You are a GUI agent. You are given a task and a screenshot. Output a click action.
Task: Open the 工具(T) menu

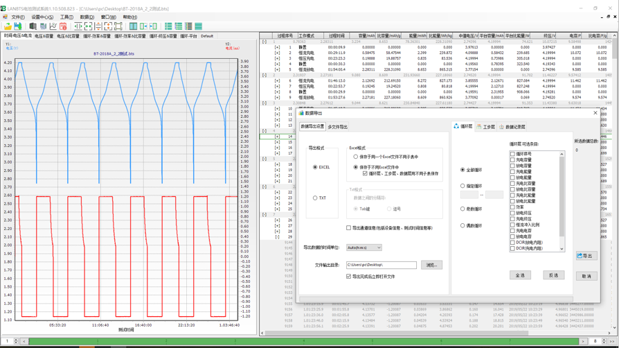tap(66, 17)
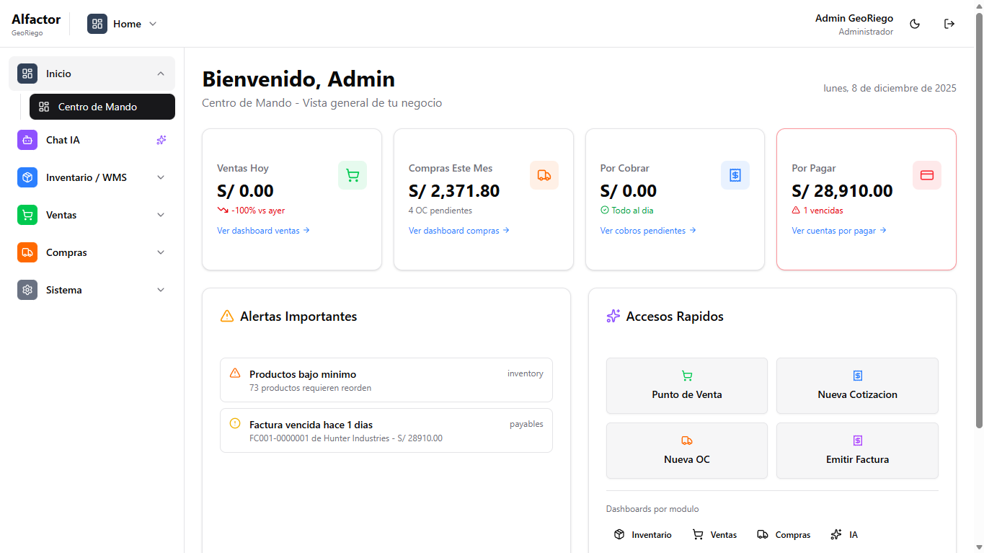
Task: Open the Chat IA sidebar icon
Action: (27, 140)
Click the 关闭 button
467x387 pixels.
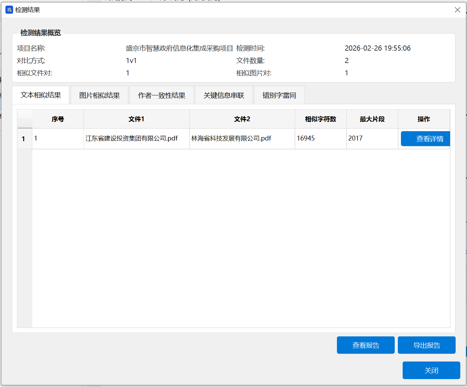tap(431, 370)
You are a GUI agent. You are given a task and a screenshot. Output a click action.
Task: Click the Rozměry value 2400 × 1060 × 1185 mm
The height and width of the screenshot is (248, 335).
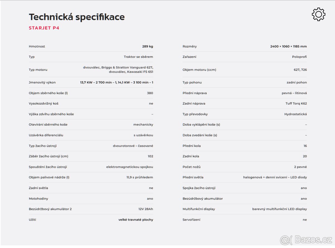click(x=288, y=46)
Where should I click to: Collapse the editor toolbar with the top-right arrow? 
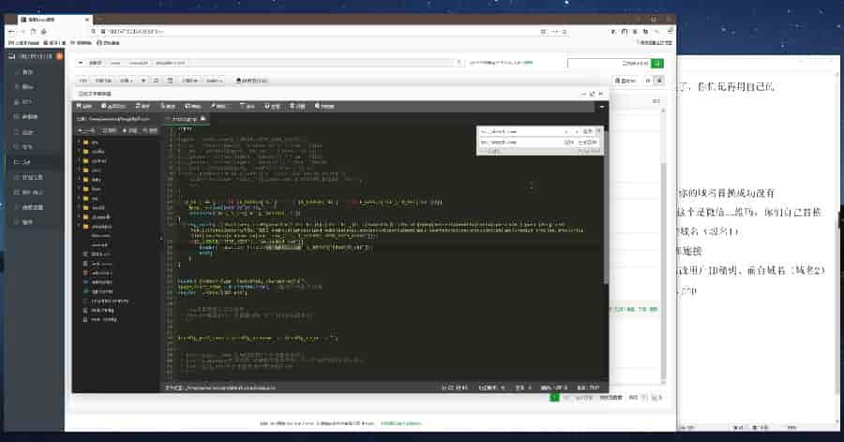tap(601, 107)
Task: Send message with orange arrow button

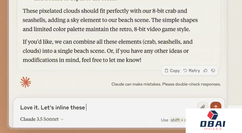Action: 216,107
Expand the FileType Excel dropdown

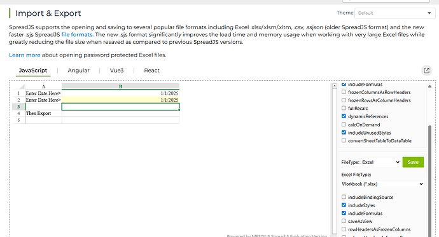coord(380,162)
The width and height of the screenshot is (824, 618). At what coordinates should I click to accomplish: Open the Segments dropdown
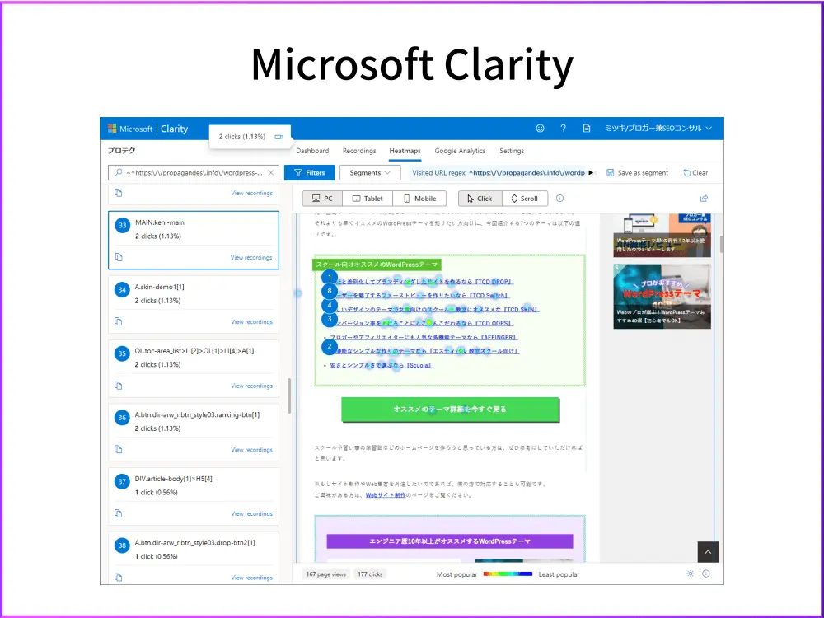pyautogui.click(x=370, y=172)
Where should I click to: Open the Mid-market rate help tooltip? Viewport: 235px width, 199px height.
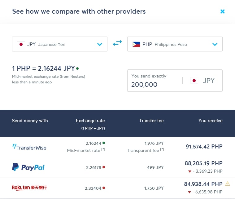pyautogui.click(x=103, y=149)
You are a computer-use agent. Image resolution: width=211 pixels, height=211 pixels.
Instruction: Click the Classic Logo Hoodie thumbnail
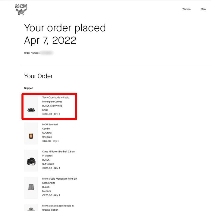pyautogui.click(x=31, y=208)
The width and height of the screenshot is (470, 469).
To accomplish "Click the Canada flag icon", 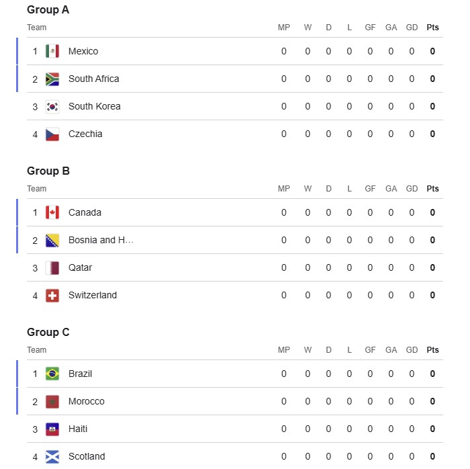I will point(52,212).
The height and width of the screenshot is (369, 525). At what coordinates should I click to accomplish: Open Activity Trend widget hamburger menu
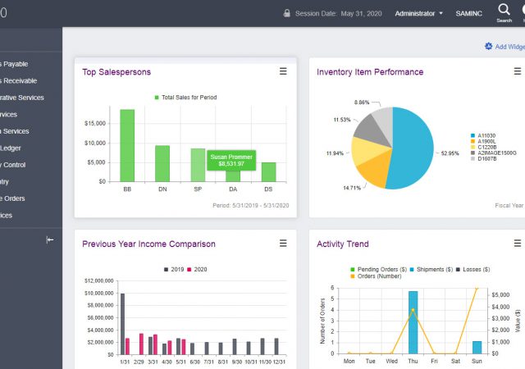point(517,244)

□ □ □ □ □

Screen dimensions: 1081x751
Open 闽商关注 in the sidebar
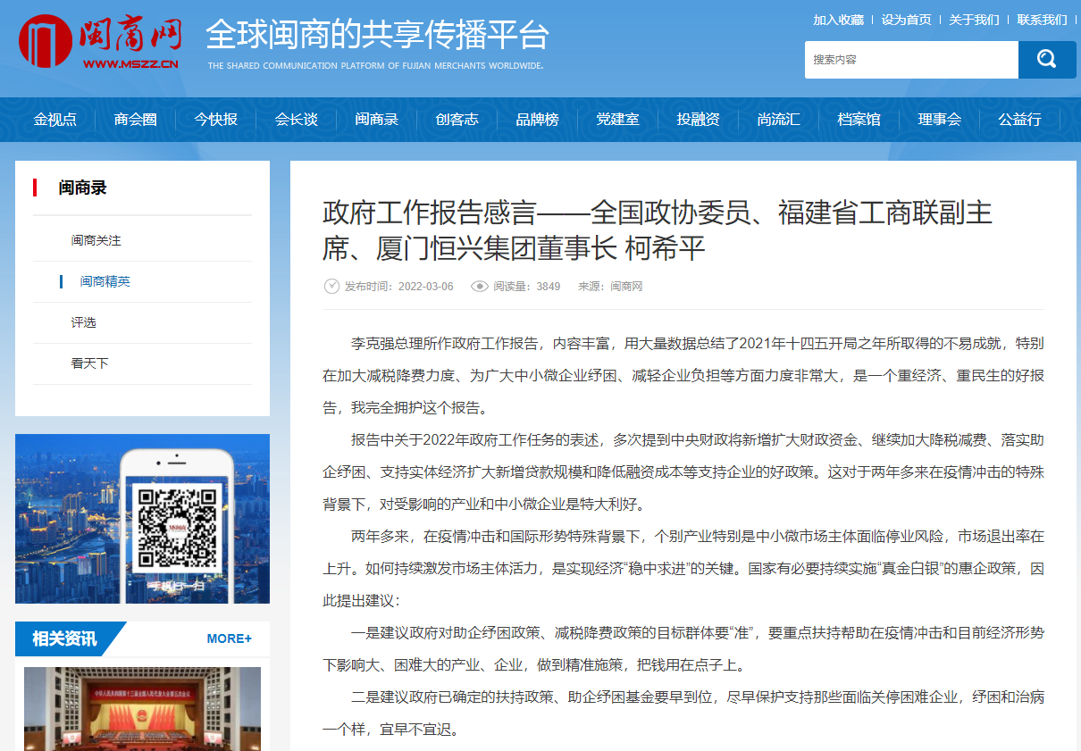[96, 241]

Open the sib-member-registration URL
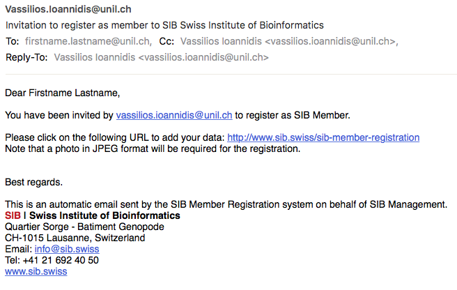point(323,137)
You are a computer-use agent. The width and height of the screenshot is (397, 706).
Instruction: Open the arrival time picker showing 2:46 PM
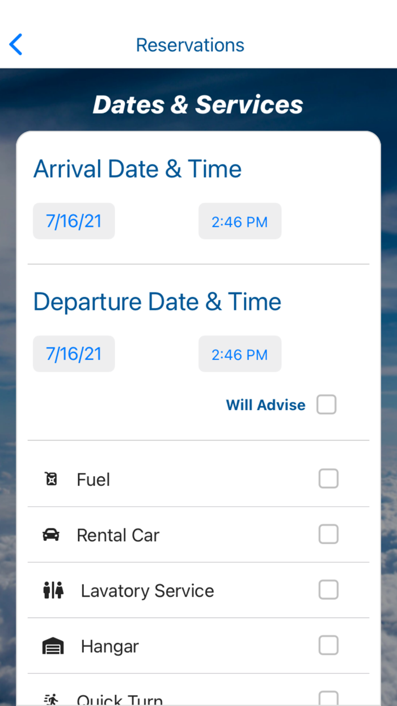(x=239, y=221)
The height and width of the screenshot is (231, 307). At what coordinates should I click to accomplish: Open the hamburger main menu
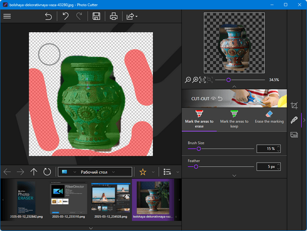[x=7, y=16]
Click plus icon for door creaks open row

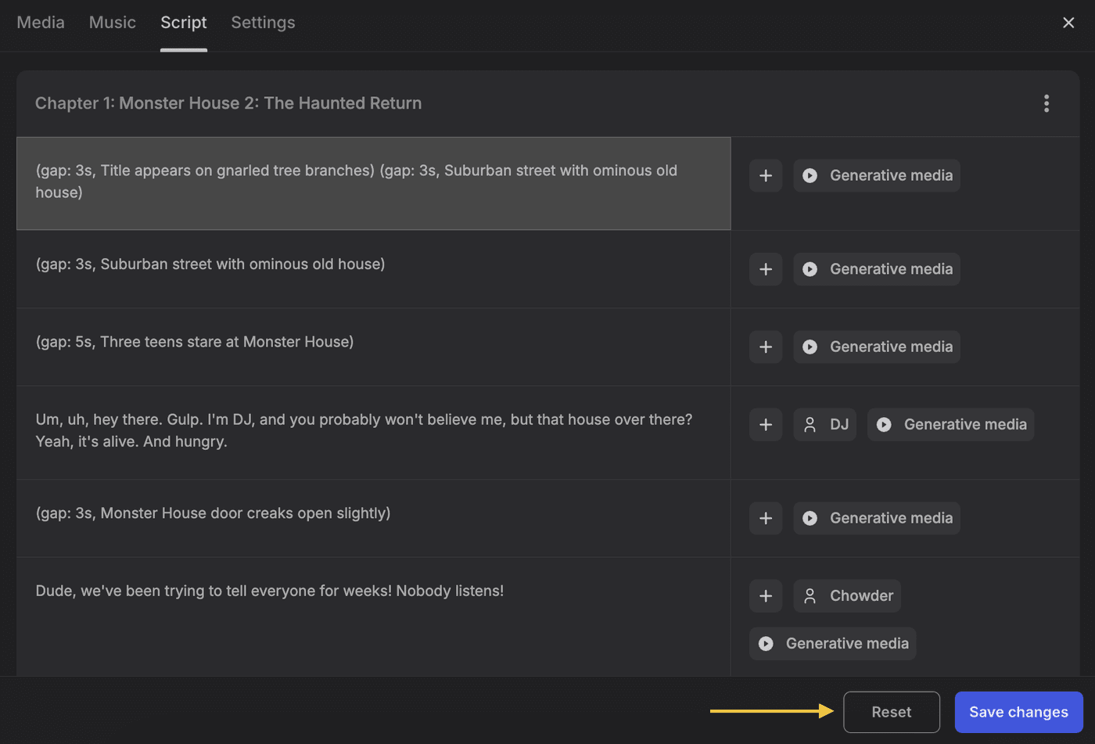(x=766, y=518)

□ □ □ □ □

_Task brief_: Search the entries for the word "agent" and copy every line that holds it.

_Answer area_:
You are a GUI agent. You are given a task and a screenshot. Output a click action.
You are a GUI agent. You are given a task and a screenshot. Output a click action.
You are a computer-use agent. Image resolution: width=211 pixels, height=211 pixels.
You are a computer-use agent. The width and height of the screenshot is (397, 706).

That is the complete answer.